» **PROBLEM TO SOLVE**:
Give the number of lines in the data below that contain "computer", and only that number.

» **Data excerpts**:
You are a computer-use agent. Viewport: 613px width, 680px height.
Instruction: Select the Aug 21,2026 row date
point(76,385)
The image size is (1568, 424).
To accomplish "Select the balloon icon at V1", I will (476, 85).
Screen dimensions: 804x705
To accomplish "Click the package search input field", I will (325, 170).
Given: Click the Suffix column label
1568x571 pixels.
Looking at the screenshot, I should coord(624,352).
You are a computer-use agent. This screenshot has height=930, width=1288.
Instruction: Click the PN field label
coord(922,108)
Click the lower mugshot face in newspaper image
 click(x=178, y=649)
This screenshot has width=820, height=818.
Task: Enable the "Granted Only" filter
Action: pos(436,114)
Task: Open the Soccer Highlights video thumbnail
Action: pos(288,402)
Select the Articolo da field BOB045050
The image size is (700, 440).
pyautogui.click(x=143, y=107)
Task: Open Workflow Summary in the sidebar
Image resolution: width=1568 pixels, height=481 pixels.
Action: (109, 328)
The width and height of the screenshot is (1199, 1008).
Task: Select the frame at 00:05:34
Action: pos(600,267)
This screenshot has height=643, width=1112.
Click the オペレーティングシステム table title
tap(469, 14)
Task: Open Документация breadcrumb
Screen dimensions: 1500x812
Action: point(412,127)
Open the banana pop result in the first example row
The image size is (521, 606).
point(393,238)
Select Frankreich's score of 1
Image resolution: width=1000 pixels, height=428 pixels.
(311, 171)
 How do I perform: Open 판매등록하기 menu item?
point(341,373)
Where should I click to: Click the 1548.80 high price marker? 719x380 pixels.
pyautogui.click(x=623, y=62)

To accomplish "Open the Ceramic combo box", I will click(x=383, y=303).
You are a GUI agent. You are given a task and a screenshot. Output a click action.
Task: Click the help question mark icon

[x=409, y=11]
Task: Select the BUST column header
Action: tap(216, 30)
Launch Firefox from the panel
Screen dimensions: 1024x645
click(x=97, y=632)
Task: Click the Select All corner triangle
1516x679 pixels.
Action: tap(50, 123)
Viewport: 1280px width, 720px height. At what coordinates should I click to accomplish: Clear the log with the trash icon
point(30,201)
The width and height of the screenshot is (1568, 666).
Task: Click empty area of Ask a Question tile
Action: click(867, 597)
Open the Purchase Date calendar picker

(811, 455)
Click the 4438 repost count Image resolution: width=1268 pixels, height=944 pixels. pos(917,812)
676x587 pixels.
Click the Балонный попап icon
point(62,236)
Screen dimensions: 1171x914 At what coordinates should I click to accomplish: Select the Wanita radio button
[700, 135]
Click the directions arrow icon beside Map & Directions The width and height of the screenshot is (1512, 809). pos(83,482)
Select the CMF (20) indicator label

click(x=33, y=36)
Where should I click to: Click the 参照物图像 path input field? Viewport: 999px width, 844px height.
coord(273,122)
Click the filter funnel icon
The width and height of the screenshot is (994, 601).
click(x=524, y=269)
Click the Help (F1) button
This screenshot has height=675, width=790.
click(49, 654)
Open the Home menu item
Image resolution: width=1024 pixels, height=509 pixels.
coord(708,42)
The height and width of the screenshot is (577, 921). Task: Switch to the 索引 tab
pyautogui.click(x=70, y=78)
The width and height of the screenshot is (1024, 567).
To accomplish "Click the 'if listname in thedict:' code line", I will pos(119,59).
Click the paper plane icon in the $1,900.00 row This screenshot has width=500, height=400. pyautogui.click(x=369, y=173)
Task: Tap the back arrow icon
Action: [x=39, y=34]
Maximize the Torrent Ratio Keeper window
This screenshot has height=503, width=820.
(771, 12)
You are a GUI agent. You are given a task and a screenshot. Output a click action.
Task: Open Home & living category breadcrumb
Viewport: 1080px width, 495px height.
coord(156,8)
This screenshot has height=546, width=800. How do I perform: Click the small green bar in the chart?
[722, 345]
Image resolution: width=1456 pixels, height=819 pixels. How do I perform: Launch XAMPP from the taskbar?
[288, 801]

» **WRITTEN RESPONSE**:
2